Angular, React and the Controlled Chaos
As a grad fresh out of university I had never touched any sort of frontend frameworks for JavaScript. The most exposure I had at university was utilising html, css and base JavaScript to create webpages. In our third year we had minor exposure to templating with Express along with node.js but that was minor in terms of understanding the broader scope of frontend frameworks.
At the start of the year we are sitting in the office spinning the wheel of fortune one by one. Everyone hoping they get a nice tech stack to use for their personal projects, and up I go and spin the wheel and seal my fate… C# and React. “Not bad” I think to myself, I have experience with C# but had never touched React in the slightest. I was curious and started researching what exactly React is and how it works.
I was pleasantly surprised to find that React offered a much more modular approach to web development, frontend web development in particular. The more I researched it, the more I wondered why we had never covered it before in university or even had it mentioned as an elective of some sort. Then came the Grad Project, and we found out that we are using Angular for it.
Well that's great because I now get to experience two different frontend frameworks and decide which I would like to work with more. Little did I expect Angular to be so vastly different to React at a surface level. TypeScript makes for a far different experience to what I had experienced so far with React.js (yes, I didn’t realise there was a TS version to React until it was too late).

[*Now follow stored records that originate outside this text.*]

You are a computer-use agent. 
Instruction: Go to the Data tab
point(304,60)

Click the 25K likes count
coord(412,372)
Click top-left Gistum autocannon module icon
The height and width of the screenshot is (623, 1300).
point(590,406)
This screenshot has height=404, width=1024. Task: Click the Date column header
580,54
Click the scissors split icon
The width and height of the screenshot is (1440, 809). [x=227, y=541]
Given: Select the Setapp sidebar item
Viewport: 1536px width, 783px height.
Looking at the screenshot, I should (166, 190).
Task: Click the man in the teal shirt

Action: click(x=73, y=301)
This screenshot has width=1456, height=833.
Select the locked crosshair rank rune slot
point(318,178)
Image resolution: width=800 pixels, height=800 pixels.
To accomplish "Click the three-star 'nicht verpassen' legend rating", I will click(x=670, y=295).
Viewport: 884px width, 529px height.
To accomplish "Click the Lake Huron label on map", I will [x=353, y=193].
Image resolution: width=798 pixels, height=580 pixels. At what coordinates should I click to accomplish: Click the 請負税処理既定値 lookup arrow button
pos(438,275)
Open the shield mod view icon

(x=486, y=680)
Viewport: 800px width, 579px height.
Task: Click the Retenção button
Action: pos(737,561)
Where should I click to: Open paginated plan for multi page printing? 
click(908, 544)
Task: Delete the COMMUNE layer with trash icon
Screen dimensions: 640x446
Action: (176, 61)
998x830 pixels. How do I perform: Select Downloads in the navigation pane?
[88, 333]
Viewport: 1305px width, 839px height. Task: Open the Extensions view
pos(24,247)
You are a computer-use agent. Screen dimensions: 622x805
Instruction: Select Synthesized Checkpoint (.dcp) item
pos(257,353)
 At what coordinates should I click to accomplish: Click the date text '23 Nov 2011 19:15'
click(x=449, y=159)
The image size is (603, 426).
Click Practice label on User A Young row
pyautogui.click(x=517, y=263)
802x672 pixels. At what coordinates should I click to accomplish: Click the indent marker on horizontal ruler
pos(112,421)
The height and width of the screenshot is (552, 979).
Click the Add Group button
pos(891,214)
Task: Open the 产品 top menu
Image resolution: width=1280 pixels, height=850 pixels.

So my experience, at that point, came down to React being reminiscent of standard JavaScript but with far more object based thinking and then Angular being substantially more structured and concrete than React or JavaScript. However, it didn’t take me long to realise that Angular and React are the same in logic and nature but different in execution.
They both function with the concept of components, created in a way that makes them reusable and dynamic. Both have hierarchy within their components, as is usually the case with DOM elements in JavaScript, but both allow for the passing of data between these components in a similar manner. You can pass data straight into a child component and, using callbacks, get children to pass data to parents.
These simple basic related concepts between the two frameworks made it easy to switch between the two and maintain a basic understanding of logic and flow in the applications. The main differences came into play when you looked at what exactly you needed to achieve and how large the scope was.
Angular was a far more structured and packaged framework than React. It made it pleasant to work with knowing that TypeScript would ensure a far more cohesive and stable application than JavaScript could. This structured setup also led to much larger frontends that cater better towards long term projects that need everything in one place without much need for installing additional packages.
React was far more flexible and lightweight. There was still structure, but the structure was maintained more by code consistency from the user than from the framework. It did allow for substantially faster development and progress; however, things get confusing when your files start containing a mix of both JavaScript and HTML thrown in together to just “work”.
These two frameworks made frontend development far more fun than it had ever been before, but, at the end of the day there is one thing that remains constant. JavaScript is still chaotic in nature, and, in a programmer's logical world all you can do is try to control that chaos with a little bit of structure.